* _Passage_:
========================================
When he was discarding the rotten gunk in a sink, Uchida noticed a sweet fruity smell, similar to wine.

“This could be used for something,” the fisheries researcher recalled thinking.

From that gut feeling came a new type of soy sauce whose main ingredient is seaweed, not soybeans and wheat.

But it was a long time in the making.

The seaweed have been placed in a fridge in his laboratory in Yokohama about 20 years ago after he used it in experiments.

Uchida’s long-held goal was to find an everyday use for fermented seaweed.

In 2002, Uchida was transferred to the Fisheries Research Agency (FRA) of the National Research Institute of Fisheries and Environment of Inland Sea (FEIS) in Hatsukaichi, Hiroshima Prefecture.

He picked seaweed, a specialty of the Seto Inland Sea, as an ingredient for his study on fermentation.

After a great deal of trial and error to curb the propagation of bacteria, Uchida finally found a method to ferment seaweed with natural micro-organisms, which resulted in “nori shoyu” (seaweed soy sauce).

Uchida tasted the seaweed-based soy sauce he made in his laboratory. Although his shoyu was relatively weak compared with that of the general soy sauce, a distinctive “umami” savory taste lasted for a long time in his mouth.

He named the sauce “Umi no Hishio” (original form of shoyu in the sea).

The FRA turned nori shoyu into a commercial product in 2017 in tandem with soy sauce makers and other entities in Saga Prefecture.

In consideration for those who suffer from food allergies, bottles of nori shoyu carry a label that reads: “soybean free, wheat free.”

“I want to build a brand new food culture with fermenting seaweed, just like ‘gyosho’ fish sauce, which was made through the fermentation of fish,” Uchida said.
========================================
* _Listed entries_:
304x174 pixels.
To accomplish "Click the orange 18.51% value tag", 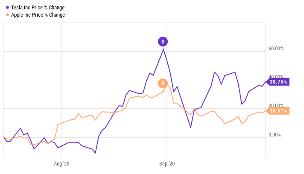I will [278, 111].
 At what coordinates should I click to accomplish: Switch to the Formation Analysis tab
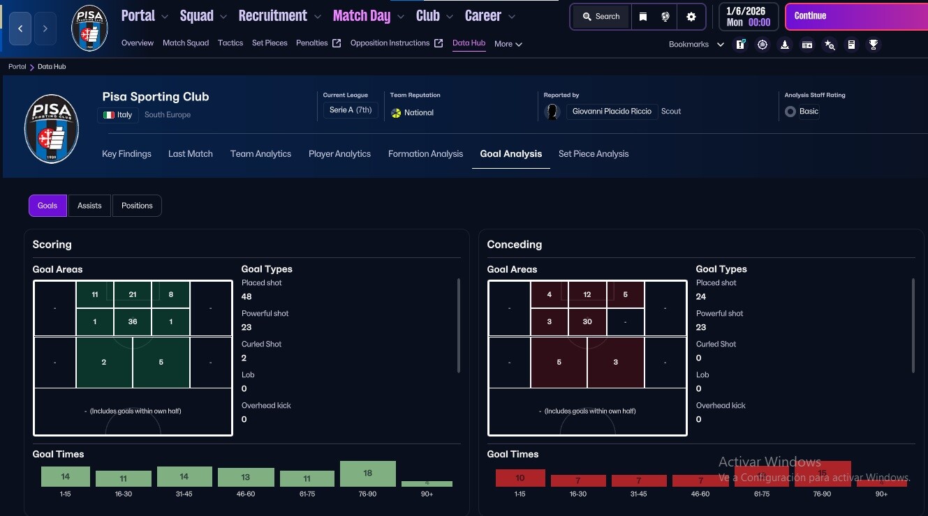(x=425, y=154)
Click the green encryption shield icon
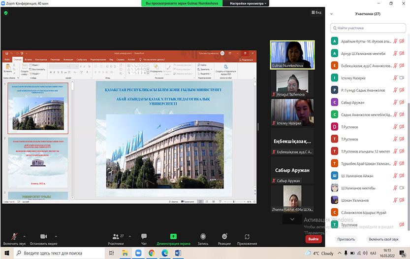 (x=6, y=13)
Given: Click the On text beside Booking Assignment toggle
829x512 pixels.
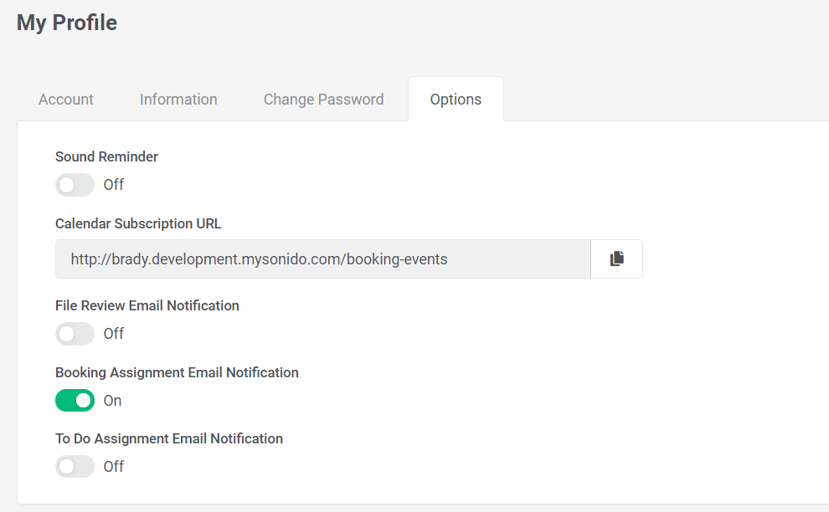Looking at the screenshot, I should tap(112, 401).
========================================
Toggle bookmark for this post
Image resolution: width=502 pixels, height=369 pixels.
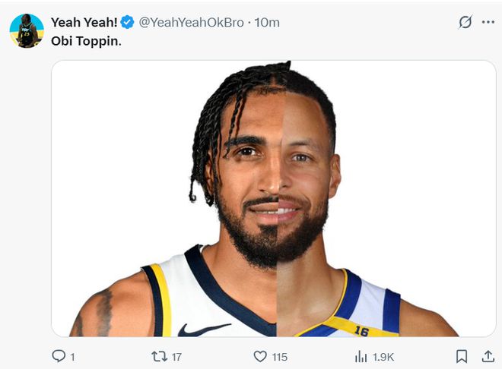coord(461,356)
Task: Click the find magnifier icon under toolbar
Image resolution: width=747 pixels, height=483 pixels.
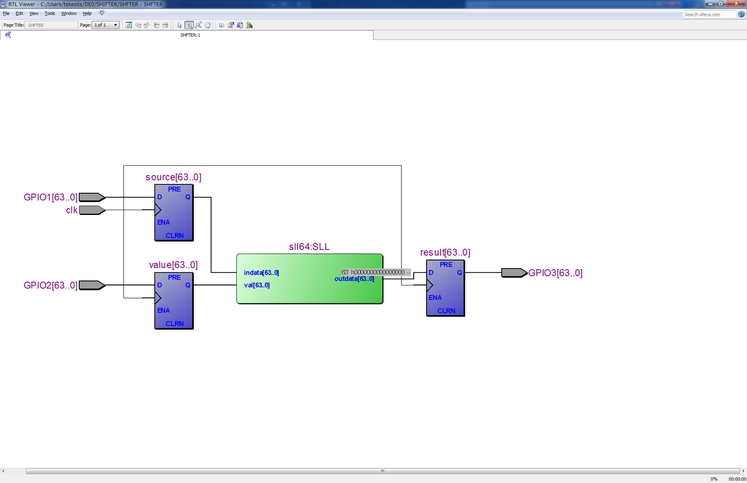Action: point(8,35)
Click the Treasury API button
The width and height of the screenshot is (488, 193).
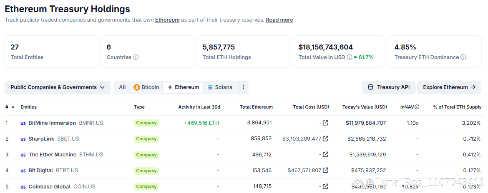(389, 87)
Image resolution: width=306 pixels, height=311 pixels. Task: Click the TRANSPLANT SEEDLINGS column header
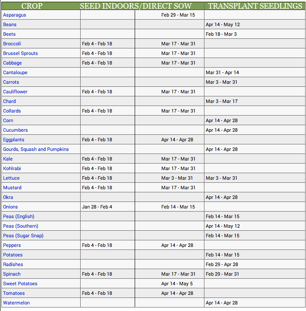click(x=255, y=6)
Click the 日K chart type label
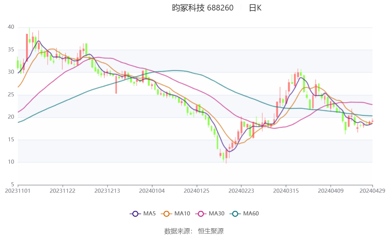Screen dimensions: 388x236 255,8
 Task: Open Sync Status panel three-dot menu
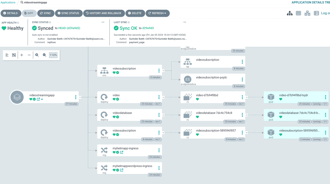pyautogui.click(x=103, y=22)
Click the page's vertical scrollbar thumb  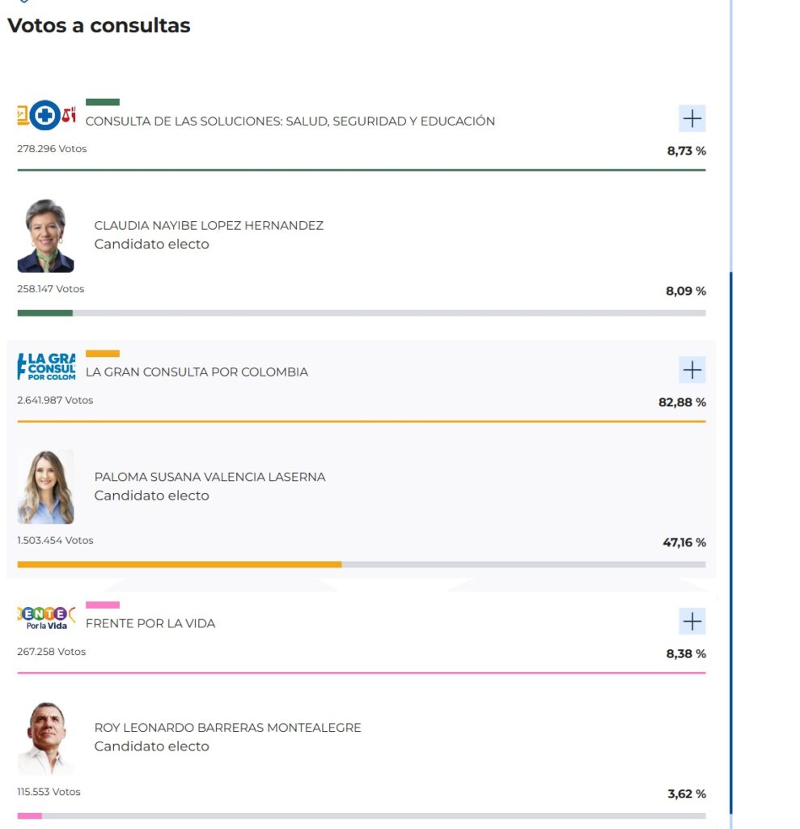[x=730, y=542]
========================================
* _Activity 1_:
Answer these questions using the seaweed soy sauce passage:
(a) In what year was Uchida transferred to the Fisheries Research Agency in Hatsukaichi?
(b) What name did Uchida give the sauce?
(c) What does the label on bottles of nori shoyu read?
* _Activity 2_:
Print the part of the seaweed soy sauce passage between "From that gut" and "study on fermentation.", inclusive.
* _Activity 3_:
Translate this sentence from the seaweed soy sauce passage into Spanish: "Uchida’s long-held goal was to find an everyday use for fermented seaweed."
The data has no connection to the seaweed soy sauce passage.

* _Task solution 1_:
(a) 2002
(b) "Umi no Hishio"
(c) "soybean free, wheat free."

* _Task solution 2_:
From that gut feeling came a new type of soy sauce whose main ingredient is seaweed, not soybeans and wheat.

But it was a long time in the making.

The seaweed have been placed in a fridge in his laboratory in Yokohama about 20 years ago after he used it in experiments.

Uchida’s long-held goal was to find an everyday use for fermented seaweed.

In 2002, Uchida was transferred to the Fisheries Research Agency (FRA) of the National Research Institute of Fisheries and Environment of Inland Sea (FEIS) in Hatsukaichi, Hiroshima Prefecture.

He picked seaweed, a specialty of the Seto Inland Sea, as an ingredient for his study on fermentation.

* _Task solution 3_:
El objetivo que Uchida tenía desde hacía mucho tiempo era encontrar un uso cotidiano para las algas fermentadas.